**Objective 1**
Transcribe the part of the patch discussion beginning at the words "Later, the high" and stopping after "unconditionally.".
**Objective 2**
Summarize the patch discussion in two sentences.

Later, the high part of the PSoM statically evaluates to 0, the code to 
load and test is elided, and the incorrect alternative is emitted 
unconditionally.

G
  
Jeff Law Feb. 5, 2024, 4:58 a.m. UTC | #8
On 2/2/24 15:48, Greg McGary wrote:
> On 2/1/24 10:24 PM, Jeff Law wrote:
>>
>> On 2/1/24 18:24, Greg McGary wrote:
>>
>>> However, for a machine where (WORD_REGISTER_OPERATIONS && 
>>> load_extend_op (inner_mode) == SIGN_EXTEND), the high part of a PSoM 
>>> is  only known at runtime as 0s or 1s. That's the downstream bug. The 
>>> fix for such machines is either (A) forbid static evaluation of the 
>>> high part of a PSoM, or (B) forbid transforming (SIGN_EXTEND (MEM 
>>> ...) ) into a PSoM. My patch does B. Perhaps you prefer A? The 
>>> trouble with A is that in the zero-extend case, it is valid to 
>>> statically evaluate as 0. It is only the sign-extend case that isn't 
>>> known until runtime. By the time we have a PSoM, its upstream 
>>> ancestor as sign- or zero-extend is already lost.
>>>
>>> Does that give you the understanding you desire, or are there deeper 
>>> mysteries to probe?
>> It's a good start and I can see what you're trying to do -- and it may 
>> in fact be correct -- the quick discussion with Palmer Tuesday and 
>> your follow-up have helped a lot).

**Recorded information**
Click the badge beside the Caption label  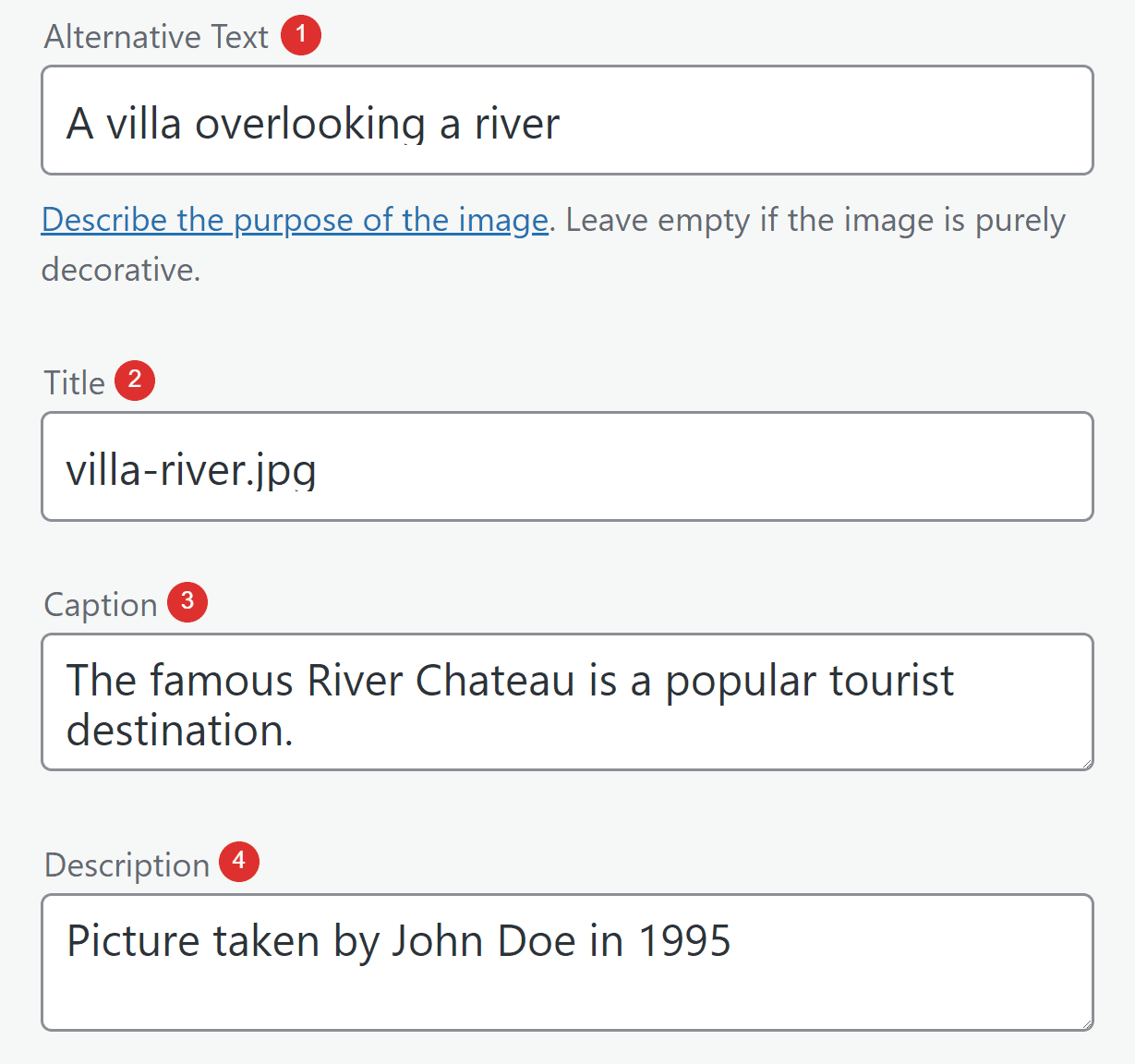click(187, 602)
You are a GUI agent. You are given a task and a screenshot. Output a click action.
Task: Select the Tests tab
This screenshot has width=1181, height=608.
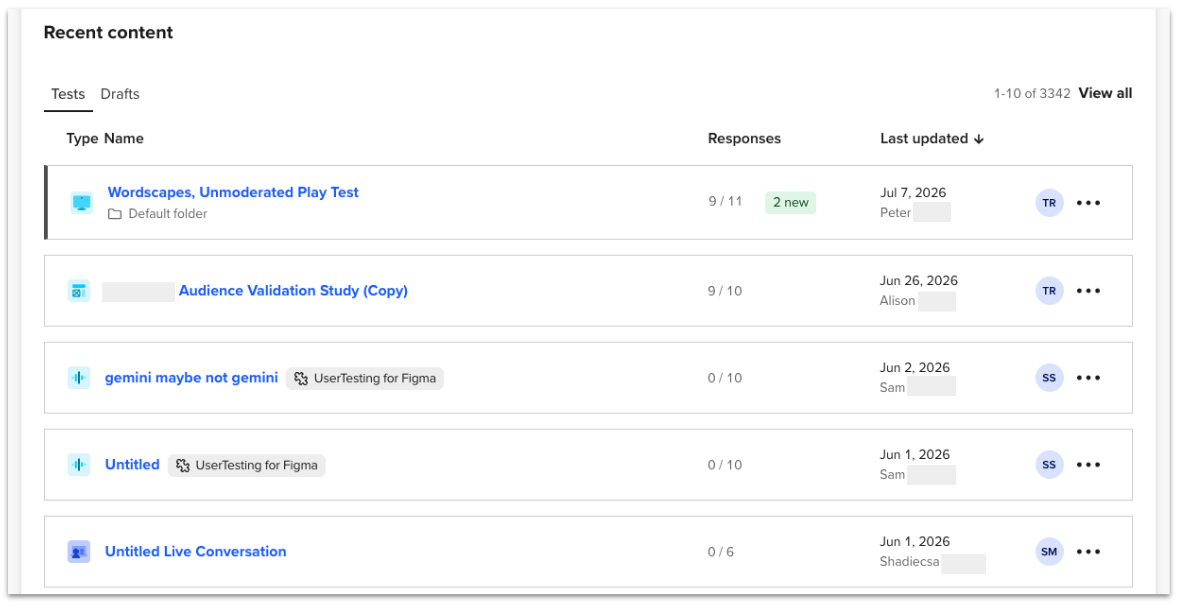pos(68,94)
...
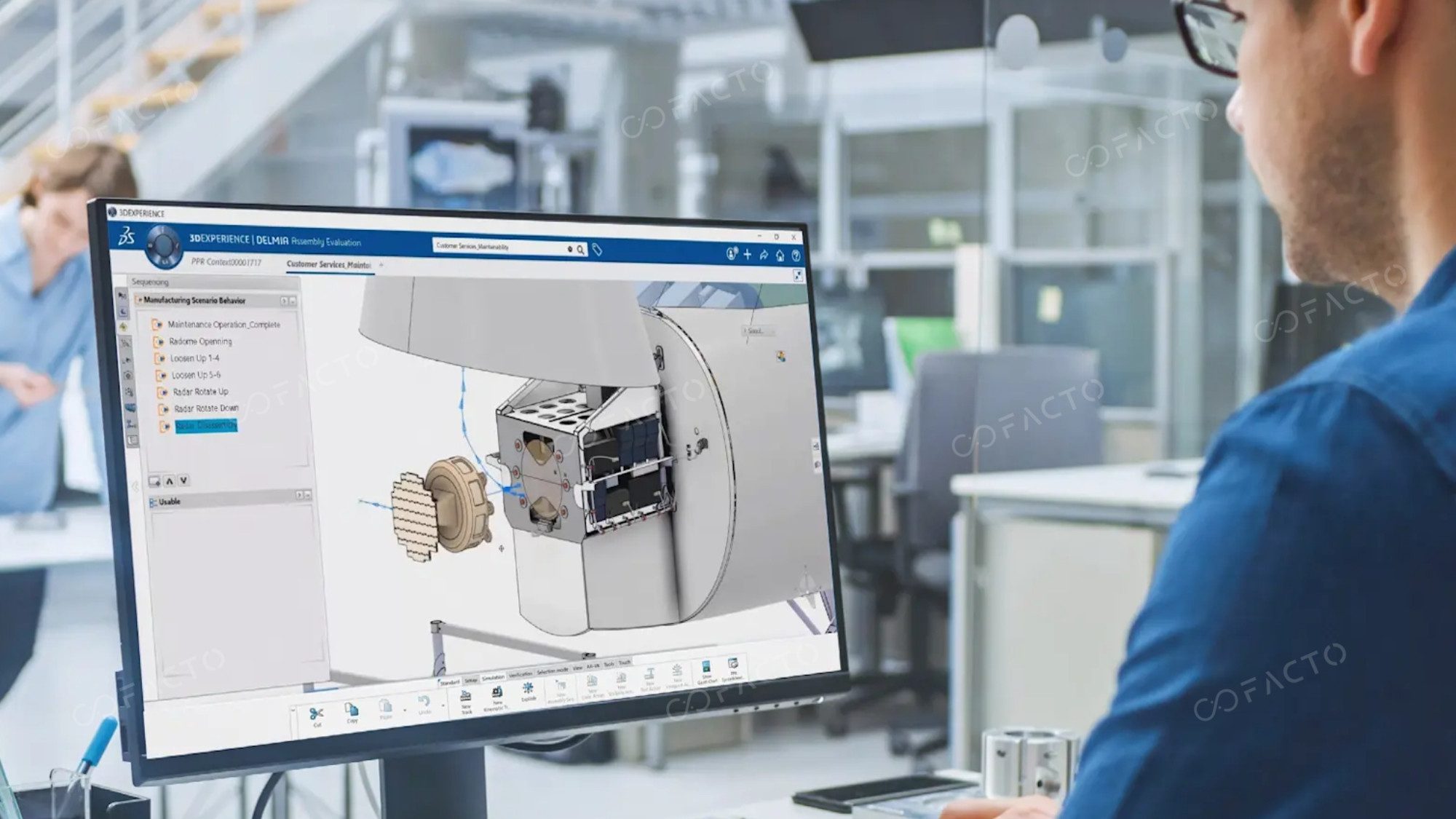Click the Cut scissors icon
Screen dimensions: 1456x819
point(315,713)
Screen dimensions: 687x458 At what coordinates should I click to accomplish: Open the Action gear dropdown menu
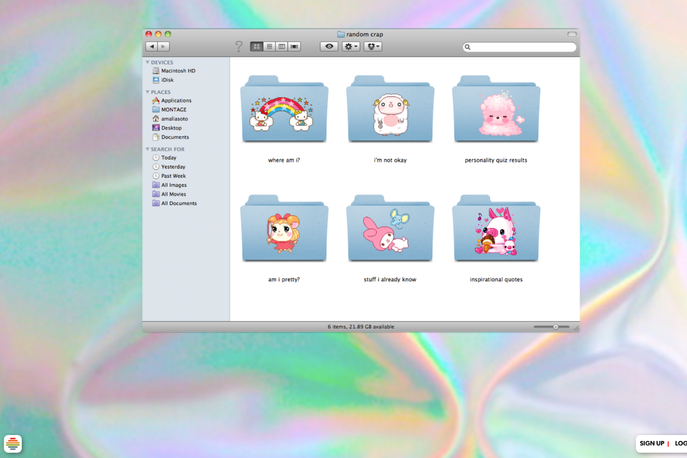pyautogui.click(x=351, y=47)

**Solution 1**
Later, the high part of the PSoM statically evaluates to 0, the code to 
load and test is elided, and the incorrect alternative is emitted 
unconditionally.

**Solution 2**
On machines with WORD_REGISTER_OPERATIONS where loads sign-extend, the high part of a PSoM is only known at runtime as 0s or 1s, yet it gets statically evaluated to 0, so the incorrect alternative is emitted unconditionally. Greg McGary gives two fixes, forbidding static evaluation of that high part or forbidding the transformation of a sign-extended memory load into a PSoM, says his patch does the second, and Jeff Law replies that he can see what the patch is trying to do and that it may be correct.